• [Entries shown]
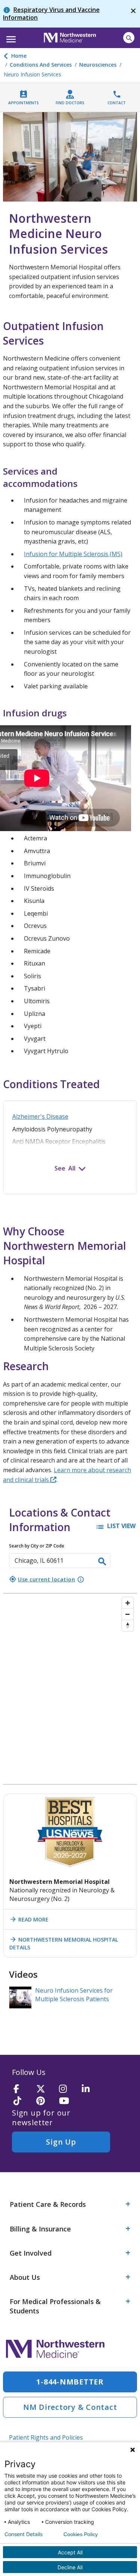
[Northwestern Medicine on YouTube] (67, 2101)
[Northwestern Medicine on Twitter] (45, 2089)
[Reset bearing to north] (127, 1625)
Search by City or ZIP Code (36, 1546)
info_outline (80, 1579)
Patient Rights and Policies (46, 2437)
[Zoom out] (127, 1614)
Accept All (70, 2552)
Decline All (70, 2567)
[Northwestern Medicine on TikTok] (22, 2101)
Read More (29, 1919)
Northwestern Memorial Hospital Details (63, 1943)
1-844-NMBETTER (70, 2382)
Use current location (42, 1579)
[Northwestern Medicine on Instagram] (67, 2089)
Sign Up (61, 2142)
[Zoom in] (127, 1603)
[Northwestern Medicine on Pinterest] (45, 2101)
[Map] (70, 1689)
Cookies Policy (80, 2534)
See (60, 1168)
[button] (10, 36)
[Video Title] (20, 1997)
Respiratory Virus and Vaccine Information (51, 14)
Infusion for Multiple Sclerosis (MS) (73, 554)
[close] (133, 14)
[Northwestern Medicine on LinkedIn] (90, 2089)
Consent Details (23, 2534)
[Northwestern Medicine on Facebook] (22, 2089)
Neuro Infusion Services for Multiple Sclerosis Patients (74, 1994)
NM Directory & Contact (70, 2407)
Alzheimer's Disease (40, 1116)
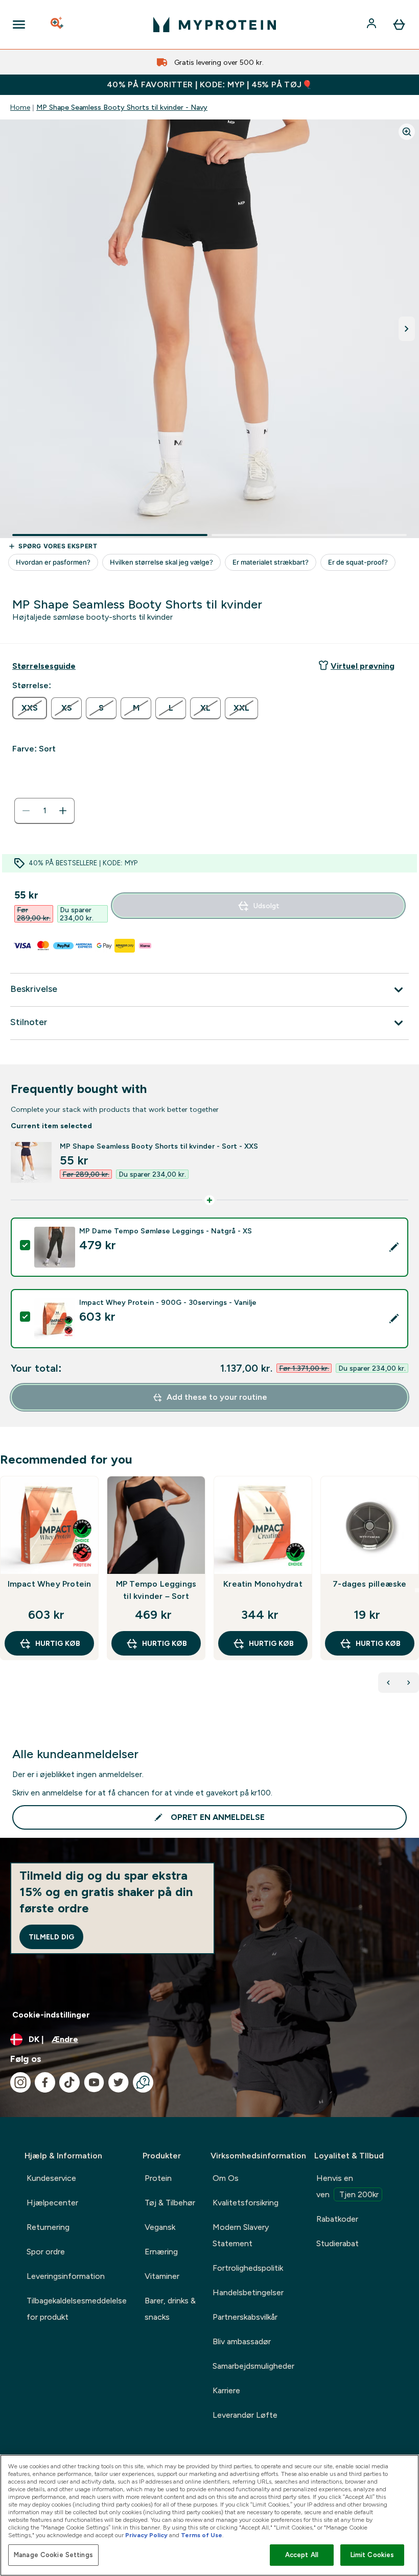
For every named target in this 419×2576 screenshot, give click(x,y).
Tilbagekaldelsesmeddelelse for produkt (77, 2308)
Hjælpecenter (52, 2202)
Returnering (48, 2227)
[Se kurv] (399, 24)
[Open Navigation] (19, 24)
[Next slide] (417, 1590)
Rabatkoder (337, 2219)
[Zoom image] (407, 132)
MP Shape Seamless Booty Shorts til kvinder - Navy (121, 107)
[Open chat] (143, 2082)
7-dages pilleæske (369, 1583)
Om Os (226, 2178)
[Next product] (409, 1682)
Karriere (226, 2390)
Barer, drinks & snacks (170, 2308)
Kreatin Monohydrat (262, 1583)
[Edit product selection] (394, 1247)
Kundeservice (51, 2178)
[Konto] (372, 24)
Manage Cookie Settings (53, 2555)
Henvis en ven (347, 2186)
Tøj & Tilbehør (170, 2202)
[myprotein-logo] (214, 24)
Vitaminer (162, 2276)
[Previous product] (388, 1682)
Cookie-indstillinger (51, 2014)
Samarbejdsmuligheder (253, 2366)
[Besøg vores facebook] (45, 2082)
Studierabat (337, 2243)
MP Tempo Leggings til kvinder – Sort (156, 1589)
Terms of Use (201, 2535)
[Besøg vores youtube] (94, 2082)
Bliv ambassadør (242, 2341)
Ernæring (161, 2251)
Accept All (301, 2555)
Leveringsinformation (66, 2276)
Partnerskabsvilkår (245, 2317)
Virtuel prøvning (362, 666)
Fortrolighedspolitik (248, 2268)
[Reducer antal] (26, 810)
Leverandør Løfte (245, 2415)
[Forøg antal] (63, 810)
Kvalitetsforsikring (245, 2202)
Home (20, 107)
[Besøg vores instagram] (20, 2082)
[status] (44, 810)
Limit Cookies (372, 2555)
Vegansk (160, 2227)
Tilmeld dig (51, 1937)
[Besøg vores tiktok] (69, 2082)
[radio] (29, 708)
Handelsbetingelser (248, 2292)
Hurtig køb (57, 1643)
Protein (158, 2178)
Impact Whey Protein (49, 1583)
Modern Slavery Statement (241, 2235)
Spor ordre (46, 2251)
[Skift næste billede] (407, 329)
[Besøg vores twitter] (118, 2082)
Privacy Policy (146, 2535)
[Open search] (58, 24)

• [Work instructions] When a line holds the string "Besøg", pull it out of the listing.

• [Response]
[Besøg vores facebook] (45, 2082)
[Besøg vores youtube] (94, 2082)
[Besøg vores instagram] (20, 2082)
[Besøg vores tiktok] (69, 2082)
[Besøg vores twitter] (118, 2082)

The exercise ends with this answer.